Documents Relating to New Zealand's Participation in the Second World War 1939–45: Volume III
461 — The Prime Minister of New Zealand to the Secretary of State for Dominion Affairs
The Prime Minister of New Zealand to the Secretary of State for Dominion Affairs
Your telegram of 31 July.1
Consideration has been given to the plans for British Commonwealth participation in the Japanese war, as set out in your telegram of 5 July [No. 458] and in the Prime Minister's summary of the major operational decisions reached in the Anglo-American military discussions at Berlin.2
The difficulties I referred to in my telegram of 14 July [No. 459] have now been surmounted and proposals have now been approved by Parliament for participation in the British Commonwealth Force in the forthcoming operations against Japan.

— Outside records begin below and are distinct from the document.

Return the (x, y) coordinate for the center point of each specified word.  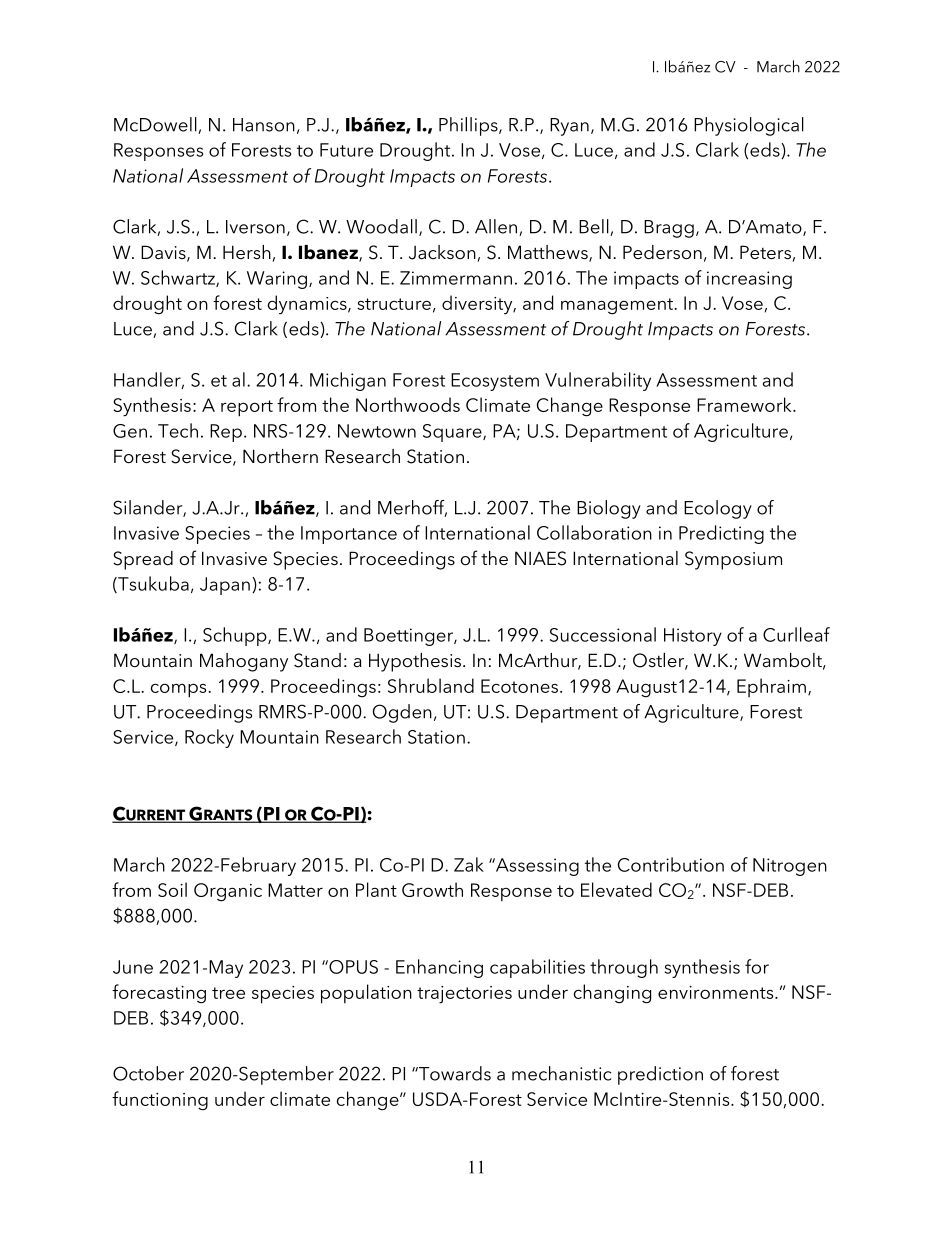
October (148, 1073)
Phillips (469, 126)
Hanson (264, 125)
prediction (660, 1075)
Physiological (749, 126)
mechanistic (561, 1073)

It has been agreed that New Zealand shall contribute two infantry brigades with Headquarters and Line of Communication units, as suggested in paragraph 4 of your telegram [No. 458], and that the Royal New Zealand Air Force should form part of the air component. Ships of the Royal New Zealand Navy will continue to operate with the British Pacific Fleet.
This two-brigade force will be made up of 12,000 men now serving with the 2nd Division in the European theatre, together with 4000 troops at present held in New Zealand and a further contingent of 2000 reinforcements to be sent to the Middle East training centre this year. It is planned to send 3000 further reinforcements early in 1946.
Considerable difficulties are being experienced in New Zealand at the present time owing to manpower shortages which are gravely affecting production.
In agreeing to the formation of this new land force, the Government and Parliament both consider that it is necessary at the same time to effect drastic reductions in the other two Services, including the air formations at present serving in the Pacific. Moreover, it will only be possible to provide the necessary men for the proposed land force from New Zealand if a sufficient number of suitable men are returned promptly from overseas to take their places in essential industry.
It is therefore most essential that the 20,000 men from the 2nd Division who are due to return to New Zealand to be demobilised should arrive at the earliest possible date, and I would be most grateful if urgent attention could be given to the solution of existing difficulties in regard to the provision of the requisite shipping, which is referred to in my [earlier] telegram.1
1 See Vol. II, Return of 2nd Division to New Zealand, No. 471.